Dataset entries:
-------

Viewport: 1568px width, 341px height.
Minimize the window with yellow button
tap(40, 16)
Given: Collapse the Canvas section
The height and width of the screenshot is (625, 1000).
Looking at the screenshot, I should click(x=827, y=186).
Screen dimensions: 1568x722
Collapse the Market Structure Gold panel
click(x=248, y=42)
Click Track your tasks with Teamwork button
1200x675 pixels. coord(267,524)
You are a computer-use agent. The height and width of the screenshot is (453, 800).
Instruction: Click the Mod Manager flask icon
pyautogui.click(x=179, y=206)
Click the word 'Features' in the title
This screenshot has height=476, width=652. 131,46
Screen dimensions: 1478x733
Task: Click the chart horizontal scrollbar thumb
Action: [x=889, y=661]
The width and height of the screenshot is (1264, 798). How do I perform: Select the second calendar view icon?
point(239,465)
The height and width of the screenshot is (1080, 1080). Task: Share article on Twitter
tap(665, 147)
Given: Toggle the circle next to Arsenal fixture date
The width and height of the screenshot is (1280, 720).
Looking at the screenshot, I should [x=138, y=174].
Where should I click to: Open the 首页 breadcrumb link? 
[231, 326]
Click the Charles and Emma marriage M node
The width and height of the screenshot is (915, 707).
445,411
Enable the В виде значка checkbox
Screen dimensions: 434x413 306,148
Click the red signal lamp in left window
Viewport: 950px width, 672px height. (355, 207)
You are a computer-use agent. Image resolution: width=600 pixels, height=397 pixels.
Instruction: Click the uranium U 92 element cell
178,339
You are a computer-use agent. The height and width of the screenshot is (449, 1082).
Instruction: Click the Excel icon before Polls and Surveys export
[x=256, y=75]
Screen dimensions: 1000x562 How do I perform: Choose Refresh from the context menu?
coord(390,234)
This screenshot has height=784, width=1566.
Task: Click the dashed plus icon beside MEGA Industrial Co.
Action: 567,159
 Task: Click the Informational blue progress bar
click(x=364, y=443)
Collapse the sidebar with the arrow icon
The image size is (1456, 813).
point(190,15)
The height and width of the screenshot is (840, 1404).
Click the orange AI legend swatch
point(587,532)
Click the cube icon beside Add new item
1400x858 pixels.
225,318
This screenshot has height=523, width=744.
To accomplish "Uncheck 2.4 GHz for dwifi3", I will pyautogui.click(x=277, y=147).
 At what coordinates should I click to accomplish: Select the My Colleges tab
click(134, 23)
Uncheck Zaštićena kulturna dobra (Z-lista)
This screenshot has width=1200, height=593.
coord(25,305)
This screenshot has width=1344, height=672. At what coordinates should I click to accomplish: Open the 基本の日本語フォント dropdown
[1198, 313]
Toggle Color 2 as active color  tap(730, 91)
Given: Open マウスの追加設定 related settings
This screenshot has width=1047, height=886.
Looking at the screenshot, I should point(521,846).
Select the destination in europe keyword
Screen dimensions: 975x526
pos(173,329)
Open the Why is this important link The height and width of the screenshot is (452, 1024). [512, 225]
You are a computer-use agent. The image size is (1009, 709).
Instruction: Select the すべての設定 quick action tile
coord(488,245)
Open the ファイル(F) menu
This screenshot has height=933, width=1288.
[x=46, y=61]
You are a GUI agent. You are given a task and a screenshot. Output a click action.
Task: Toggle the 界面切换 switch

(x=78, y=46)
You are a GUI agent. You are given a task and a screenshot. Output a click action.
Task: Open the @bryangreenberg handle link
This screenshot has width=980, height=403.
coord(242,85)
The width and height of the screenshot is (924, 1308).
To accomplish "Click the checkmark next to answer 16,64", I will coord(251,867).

-------

Retrieve all lines from the data that contain the string "will".

The answer:
To accomplish "Uncheck 2.4 GHz for dwifi3", I will pyautogui.click(x=277, y=147).
To accomplish "Click the checkmark next to answer 16,64", I will coord(251,867).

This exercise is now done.